- _DATA FOR THE TASK_
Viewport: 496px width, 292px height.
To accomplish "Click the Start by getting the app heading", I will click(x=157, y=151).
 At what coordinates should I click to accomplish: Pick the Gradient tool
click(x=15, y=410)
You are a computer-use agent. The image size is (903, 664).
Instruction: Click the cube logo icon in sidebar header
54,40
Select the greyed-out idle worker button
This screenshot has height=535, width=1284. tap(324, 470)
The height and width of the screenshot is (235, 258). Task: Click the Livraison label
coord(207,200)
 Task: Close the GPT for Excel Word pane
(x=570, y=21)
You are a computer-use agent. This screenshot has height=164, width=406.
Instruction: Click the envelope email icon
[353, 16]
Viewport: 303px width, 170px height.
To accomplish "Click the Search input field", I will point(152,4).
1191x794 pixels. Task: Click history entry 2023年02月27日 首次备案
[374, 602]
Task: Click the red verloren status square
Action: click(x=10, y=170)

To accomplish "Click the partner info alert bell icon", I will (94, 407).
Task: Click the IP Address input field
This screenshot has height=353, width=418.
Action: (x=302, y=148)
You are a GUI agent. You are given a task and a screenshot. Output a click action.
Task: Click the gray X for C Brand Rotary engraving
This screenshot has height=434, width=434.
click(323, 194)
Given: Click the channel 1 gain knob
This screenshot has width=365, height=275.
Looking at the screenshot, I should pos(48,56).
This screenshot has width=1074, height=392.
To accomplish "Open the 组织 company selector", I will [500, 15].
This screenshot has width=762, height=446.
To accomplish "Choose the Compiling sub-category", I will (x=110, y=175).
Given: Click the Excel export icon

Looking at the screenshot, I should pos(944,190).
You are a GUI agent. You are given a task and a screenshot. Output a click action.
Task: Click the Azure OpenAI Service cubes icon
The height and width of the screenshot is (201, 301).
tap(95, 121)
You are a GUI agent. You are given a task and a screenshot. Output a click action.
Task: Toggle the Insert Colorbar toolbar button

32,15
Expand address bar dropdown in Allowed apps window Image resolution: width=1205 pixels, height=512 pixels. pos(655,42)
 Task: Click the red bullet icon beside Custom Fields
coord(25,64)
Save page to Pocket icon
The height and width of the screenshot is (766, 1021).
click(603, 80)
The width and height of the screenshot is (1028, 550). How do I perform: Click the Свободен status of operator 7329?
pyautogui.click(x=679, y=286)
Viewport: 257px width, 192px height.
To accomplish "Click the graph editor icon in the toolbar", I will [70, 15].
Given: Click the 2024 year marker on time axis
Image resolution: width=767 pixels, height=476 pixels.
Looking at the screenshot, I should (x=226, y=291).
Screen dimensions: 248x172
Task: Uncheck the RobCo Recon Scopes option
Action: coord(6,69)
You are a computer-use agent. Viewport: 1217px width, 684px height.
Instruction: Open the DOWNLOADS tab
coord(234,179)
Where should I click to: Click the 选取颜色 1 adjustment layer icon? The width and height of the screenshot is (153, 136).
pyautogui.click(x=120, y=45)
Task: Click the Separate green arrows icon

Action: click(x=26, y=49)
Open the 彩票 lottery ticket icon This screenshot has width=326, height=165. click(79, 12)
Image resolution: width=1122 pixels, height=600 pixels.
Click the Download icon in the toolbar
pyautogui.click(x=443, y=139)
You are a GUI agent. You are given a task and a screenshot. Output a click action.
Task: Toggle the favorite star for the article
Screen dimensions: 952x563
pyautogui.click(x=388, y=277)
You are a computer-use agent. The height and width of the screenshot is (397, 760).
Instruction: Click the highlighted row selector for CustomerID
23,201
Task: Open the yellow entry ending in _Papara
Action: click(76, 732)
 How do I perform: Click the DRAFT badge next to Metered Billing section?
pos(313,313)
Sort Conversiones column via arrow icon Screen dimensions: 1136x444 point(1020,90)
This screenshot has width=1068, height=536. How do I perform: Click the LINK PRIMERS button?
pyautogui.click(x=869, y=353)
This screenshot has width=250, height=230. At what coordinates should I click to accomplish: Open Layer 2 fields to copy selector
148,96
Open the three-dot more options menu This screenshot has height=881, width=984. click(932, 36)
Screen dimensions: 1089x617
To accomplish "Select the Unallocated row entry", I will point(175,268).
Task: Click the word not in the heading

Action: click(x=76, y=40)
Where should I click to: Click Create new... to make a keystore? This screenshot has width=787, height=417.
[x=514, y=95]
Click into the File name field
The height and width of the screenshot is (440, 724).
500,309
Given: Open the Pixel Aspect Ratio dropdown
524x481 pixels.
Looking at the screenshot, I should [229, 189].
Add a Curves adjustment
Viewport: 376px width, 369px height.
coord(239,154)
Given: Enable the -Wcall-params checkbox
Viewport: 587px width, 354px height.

- _WHAT IS REQUIRED_
Could you write out, exactly, each line of the data above from the one containing "Add a Curves adjustment" through the last, including both?

- _WRITTEN RESPONSE_
Add a Curves adjustment
Viewport: 376px width, 369px height.
coord(239,154)
Given: Enable the -Wcall-params checkbox
Viewport: 587px width, 354px height.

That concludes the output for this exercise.